Blogs

32

BBC leads Blair hate fest

John Rentoul

dm BBC leads Blair hate festI wondered how the Daily Mail would manage to report Tony Blair’s donation of the £4m advance for his book, A Journey, to the British Legion in a way that sought to diminish him. As usual, I under-estimated the sheer ingenuity, professionalism and malice brought to the challenge.

Getting the word “guilty” onto the front page (right) was a particularly fine achievement, even if most of the rest of the hate-fest was well trailed by the BBC yesterday and easily copied by other newspapers, including sadly The Independent, today.

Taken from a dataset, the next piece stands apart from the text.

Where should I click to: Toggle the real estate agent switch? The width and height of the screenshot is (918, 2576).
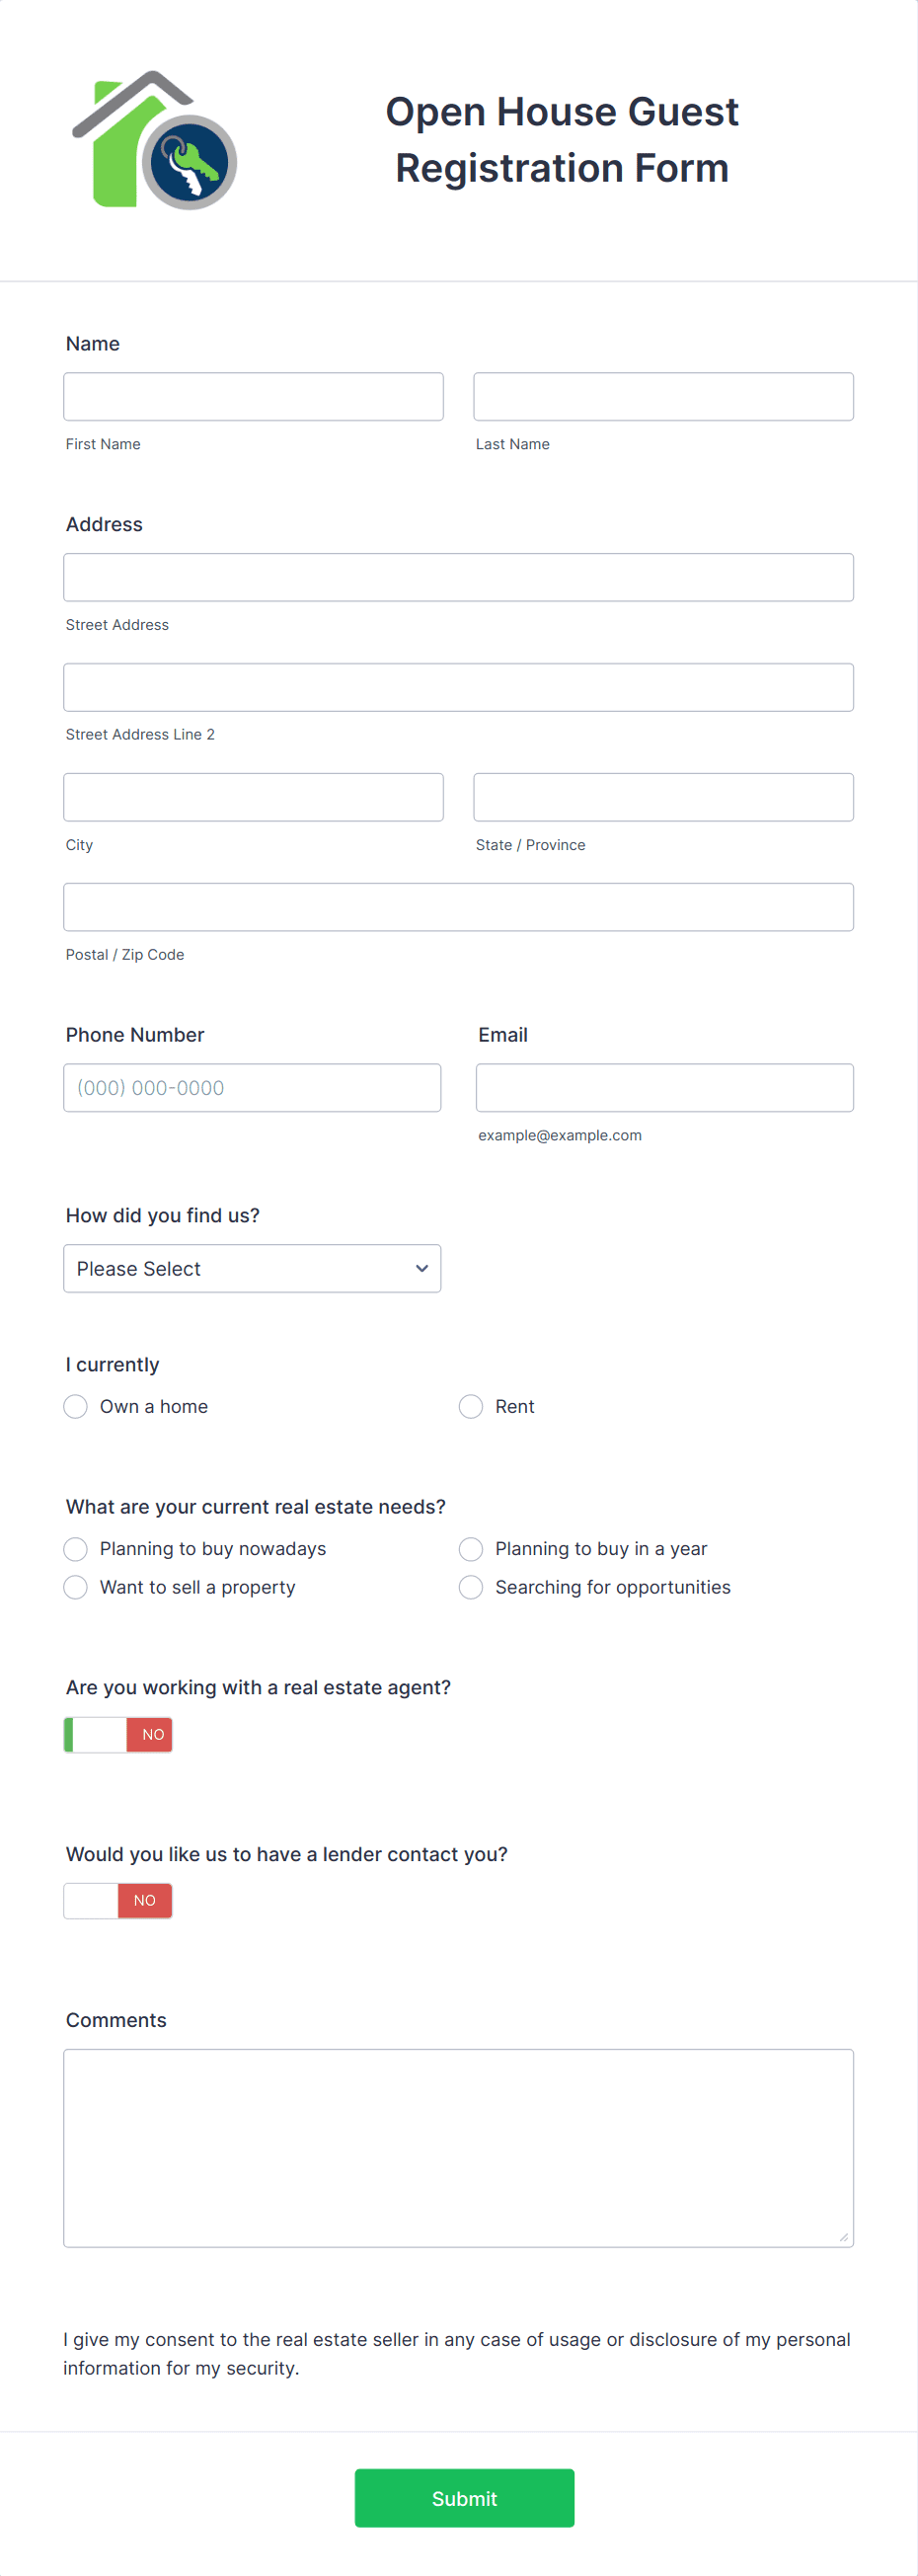point(118,1734)
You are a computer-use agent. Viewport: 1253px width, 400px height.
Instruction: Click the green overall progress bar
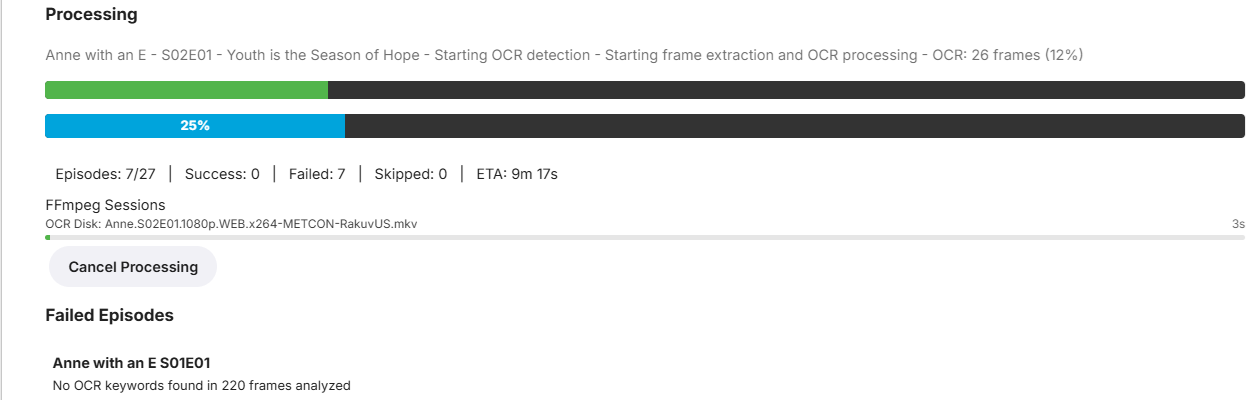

I did not write about the donation yesterday, as there did not seem much useful that I could add to coverage of the story. A generous donation to a charity that helps injured soldiers to go back to service or to civilian life speaks for itself. If comment is required, it should only be that this is a fitting way to pay our respects to the professionalism of the vast majority of our service personnel, who are prepared to risk their lives for the sake of our national security, as judged by the democratic institutions of our government.

Instead we got bile, insinuation and a tedious rehearsal of the arguments from seven years ago. The theme, quickly set by the BBC quoting Peter Brierley, whose son Lance Corporal Shaun Brierley was killed not in Iraq, as it reported, but in a road accident in Kuwait in 2003, was that the donation was an a penance for what, it is implied, was obviously an error or worse.

Two minor and related points about the coverage. (Marbury says all that is really needed here.) One is that the BBC set the tone, and the newspapers followed, by quoting the Stop the War Coalition and interviewing its spokespeople as if it were representative of the range of respectable opinion in this country, which, wrongly in my view, regards the Iraq invasion as a mistake.

The coalition is a front for the Socialist Workers Party, in alliance with some Iraqis who are sorry to see the end of Saddam Hussein’s government. Neither part of the coalition believes in democracy; and neither part of it is “anti-war” in the sense that normal people understand the term. They just wanted Saddam to win it.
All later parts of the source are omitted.